A transformer-based classifier distinguishing between human-authored and AI-generated texts, fine-tuned on extensive academic and diverse-domain datasets. Built on DistilBERT, enhanced by linguistic features, perplexity measures, and sentiment analysis for robust interpretability. Transformers fine tuned on a macbook air M2 with 8GB memory. Text entries were limited to 256 tokens to work within computing resources. Fine-tuning took around 24 hours.
This project leverages DistilBERT fine-tuned on ~23K labeled examples (L2R Dataset) and Kaggle's LLM text detect competition (AIDE dataset) from 2024. The data spans domains like academic research, business, and legal documents. The model utilizes sophisticated linguistic indicators and ensemble-based cross-validation for reliable identification of AI-generated content.
- Transformer-based Detection: DistilBERT fine-tuned specifically for AI-text discrimination.
- Advanced Linguistic Indicators:
- Readability: Flesch-Kincaid, average sentence length.
- Structural Features: Lexical diversity, burstiness (sentence length variance), function-word and stop-word ratios.
- Semantic Indicators: TF-IDF cosine similarity, approximate edit distance.
- Perplexity Scoring: DistilGPT-2-based perplexity (higher indicates human-like complexity).
- Sentiment Analysis: VADER sentiment (positive, neutral, negative thresholds).
- Multi-format File Analysis: Text, PDF, LaTeX, DOCX support.
- CLI & PDF Reporting: Command-line interface and comprehensive PDF reports detailing overall and sentence-level analyses.
-
Total Size: 23,782 examples
-
Data Sources:
- Kaggle competition: AIDE: AI Detection for Essays Dataset: A mix of 1.3k student-written essays and essays generated by a variety of LLMs
- Learning to Rewrite (L2R): LEARNING TO REWRITE: GENERALIZED DETECTION OF LLM-GENERATED TEXT, Extensive dataset, 23k entries, AI and human written, spanning domains such as Academic Research, Legal, Business, and Creative Writing.
-
Preprocessing:
- Text normalization, markup removal (LaTeX/Markdown), tokenization.

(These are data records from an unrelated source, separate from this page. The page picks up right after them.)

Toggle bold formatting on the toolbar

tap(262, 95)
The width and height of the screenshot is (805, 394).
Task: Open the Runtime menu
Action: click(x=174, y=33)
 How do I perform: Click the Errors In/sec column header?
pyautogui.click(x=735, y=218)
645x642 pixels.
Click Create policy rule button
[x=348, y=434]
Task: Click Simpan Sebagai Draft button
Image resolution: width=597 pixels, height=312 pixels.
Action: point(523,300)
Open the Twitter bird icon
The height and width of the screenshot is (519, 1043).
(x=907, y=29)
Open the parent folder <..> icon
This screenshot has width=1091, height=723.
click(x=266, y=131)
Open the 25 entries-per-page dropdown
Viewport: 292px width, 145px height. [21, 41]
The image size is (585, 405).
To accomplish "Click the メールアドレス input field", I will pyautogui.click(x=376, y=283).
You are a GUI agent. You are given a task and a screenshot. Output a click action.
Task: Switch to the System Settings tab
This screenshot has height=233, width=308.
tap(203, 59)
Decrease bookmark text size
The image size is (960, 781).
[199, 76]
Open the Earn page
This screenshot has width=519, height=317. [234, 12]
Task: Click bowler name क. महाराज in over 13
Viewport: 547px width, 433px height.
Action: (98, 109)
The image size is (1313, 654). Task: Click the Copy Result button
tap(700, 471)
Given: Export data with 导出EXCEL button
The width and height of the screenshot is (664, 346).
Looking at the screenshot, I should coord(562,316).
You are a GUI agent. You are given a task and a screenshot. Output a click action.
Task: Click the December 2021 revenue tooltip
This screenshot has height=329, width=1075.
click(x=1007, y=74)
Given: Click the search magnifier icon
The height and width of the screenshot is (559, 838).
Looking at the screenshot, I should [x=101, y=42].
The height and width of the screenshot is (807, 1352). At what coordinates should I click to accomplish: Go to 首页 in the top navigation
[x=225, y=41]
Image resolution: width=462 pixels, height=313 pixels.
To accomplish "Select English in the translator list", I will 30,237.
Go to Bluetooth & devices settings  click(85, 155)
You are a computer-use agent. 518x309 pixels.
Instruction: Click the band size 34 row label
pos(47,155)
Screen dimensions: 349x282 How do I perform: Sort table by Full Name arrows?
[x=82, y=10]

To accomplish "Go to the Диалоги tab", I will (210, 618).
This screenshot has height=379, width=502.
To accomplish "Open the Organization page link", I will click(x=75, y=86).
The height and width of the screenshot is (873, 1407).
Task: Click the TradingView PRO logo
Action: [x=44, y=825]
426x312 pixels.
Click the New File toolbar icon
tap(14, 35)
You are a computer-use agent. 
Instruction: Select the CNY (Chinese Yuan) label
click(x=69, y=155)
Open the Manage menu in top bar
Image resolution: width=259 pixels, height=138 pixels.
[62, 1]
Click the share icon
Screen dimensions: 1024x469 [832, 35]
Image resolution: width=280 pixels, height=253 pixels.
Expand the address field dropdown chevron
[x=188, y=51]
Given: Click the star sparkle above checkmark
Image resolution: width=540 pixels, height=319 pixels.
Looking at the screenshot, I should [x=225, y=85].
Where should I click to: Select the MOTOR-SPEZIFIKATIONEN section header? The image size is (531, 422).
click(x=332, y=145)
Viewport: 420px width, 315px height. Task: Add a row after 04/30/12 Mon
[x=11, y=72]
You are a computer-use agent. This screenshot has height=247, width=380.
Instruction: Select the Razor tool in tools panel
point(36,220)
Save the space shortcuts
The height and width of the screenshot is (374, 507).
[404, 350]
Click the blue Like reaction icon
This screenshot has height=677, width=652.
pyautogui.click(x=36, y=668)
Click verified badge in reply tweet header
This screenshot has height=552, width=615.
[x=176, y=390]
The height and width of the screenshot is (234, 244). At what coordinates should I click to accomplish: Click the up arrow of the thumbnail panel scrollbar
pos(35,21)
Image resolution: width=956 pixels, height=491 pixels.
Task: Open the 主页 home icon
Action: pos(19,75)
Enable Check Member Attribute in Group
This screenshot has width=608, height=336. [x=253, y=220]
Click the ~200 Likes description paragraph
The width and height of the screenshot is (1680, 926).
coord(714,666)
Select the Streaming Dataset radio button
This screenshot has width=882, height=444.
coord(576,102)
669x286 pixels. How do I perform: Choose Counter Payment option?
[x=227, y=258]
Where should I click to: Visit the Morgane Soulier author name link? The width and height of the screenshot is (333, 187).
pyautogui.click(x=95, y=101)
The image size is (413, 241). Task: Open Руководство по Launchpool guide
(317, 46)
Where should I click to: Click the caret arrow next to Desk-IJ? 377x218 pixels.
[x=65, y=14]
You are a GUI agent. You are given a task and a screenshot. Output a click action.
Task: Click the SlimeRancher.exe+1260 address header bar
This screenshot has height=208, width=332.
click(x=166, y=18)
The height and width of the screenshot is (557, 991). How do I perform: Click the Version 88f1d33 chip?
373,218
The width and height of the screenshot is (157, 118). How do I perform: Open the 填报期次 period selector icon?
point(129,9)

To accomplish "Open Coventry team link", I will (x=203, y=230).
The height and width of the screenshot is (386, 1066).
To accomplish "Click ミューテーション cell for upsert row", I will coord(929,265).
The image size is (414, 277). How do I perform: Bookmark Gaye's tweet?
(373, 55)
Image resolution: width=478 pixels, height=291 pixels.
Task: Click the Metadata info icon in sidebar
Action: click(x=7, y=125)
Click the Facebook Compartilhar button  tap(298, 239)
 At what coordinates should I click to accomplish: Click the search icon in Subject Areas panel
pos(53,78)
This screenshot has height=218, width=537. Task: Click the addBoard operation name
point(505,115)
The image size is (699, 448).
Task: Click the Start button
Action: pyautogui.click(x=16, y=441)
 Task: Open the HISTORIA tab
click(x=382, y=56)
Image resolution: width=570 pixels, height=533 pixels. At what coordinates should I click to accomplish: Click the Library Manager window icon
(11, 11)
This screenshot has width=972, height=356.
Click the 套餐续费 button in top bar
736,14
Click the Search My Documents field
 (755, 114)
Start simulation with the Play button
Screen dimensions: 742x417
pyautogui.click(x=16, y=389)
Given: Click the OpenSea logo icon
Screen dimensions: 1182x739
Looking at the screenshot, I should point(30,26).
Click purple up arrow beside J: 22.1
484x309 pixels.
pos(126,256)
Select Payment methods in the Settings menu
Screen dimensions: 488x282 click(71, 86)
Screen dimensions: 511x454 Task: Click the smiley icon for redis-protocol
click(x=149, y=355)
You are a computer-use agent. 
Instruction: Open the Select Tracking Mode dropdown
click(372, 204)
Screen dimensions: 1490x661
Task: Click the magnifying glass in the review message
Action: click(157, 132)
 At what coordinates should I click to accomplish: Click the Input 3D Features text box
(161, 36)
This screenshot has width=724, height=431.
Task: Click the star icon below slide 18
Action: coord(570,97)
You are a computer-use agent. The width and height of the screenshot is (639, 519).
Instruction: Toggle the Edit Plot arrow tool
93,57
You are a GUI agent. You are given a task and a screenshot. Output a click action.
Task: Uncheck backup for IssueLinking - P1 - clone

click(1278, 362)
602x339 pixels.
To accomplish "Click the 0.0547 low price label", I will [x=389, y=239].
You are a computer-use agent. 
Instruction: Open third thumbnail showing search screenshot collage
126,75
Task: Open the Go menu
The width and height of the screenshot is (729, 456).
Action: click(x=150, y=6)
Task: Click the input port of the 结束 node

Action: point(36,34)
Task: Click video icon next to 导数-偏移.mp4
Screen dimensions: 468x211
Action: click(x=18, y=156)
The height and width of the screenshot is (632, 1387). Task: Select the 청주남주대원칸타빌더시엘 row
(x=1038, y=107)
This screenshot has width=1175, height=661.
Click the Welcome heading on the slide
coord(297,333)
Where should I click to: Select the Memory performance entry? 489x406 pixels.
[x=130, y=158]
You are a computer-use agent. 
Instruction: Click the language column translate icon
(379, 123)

- Computation of linguistic and statistical features for interpretability.
-
Base Model: Hugging Face
distilbert-base-uncased -
Training Configuration:
- Epochs: 3 per fold
- Batch Size: 8 (optimized for Apple Silicon M2 GPU via Metal Performance Shaders)
- Learning Rate: 4.67e-5 with linear decay scheduler
- Optimizer: AdamW
- Hardware Acceleration: Apple Metal Performance Shaders (MPS)
-
Cross-Validation Strategy:
Implemented 5-fold cross-validation for robust evaluation, ensuring generalizability and providing a solid foundation for ensemble predictions.
Model performance is rigorously assessed via:
- Accuracy: Overall classification correctness.
- Precision: Reliability of positive predictions (AI-generated text).
- Recall: Proportion of actual AI texts accurately classified.
- F1-score: Balance between precision and recall.
- Confusion Matrix: Visualization of True Positives, False Positives, True Negatives, and False Negatives.
Aggregated Cross-Validation Performance (5-folds):
| Metric | Human-Written (%) | AI-Generated (%) |
|---|---|---|
| Precision | 94.60 | 93.44 |
| Recall | 83.91 | 97.97 |
| F1-score | 88.91 | 95.65 |
| Overall Accuracy | 93.82 |
(Metrics averaged over 5-fold cross-validation.)
Aggregated confusion matrix across 5-fold cross-validation:
| Actual \ Predicted | Human-Written | AI-Generated |
|---|---|---|
| Human-Written | 5,816 (83.91%) | 1,098 (16.09%) |
| AI-Generated | 330 (2.03%) | 15,955 (97.97%) |
The confusion matrix indicates excellent recall in detecting AI-generated texts with ongoing efforts to minimize false positives (human texts identified as AI-generated).
Rapid analysis of documents:
python ai_text_detector.py "/path/to/file.pdf"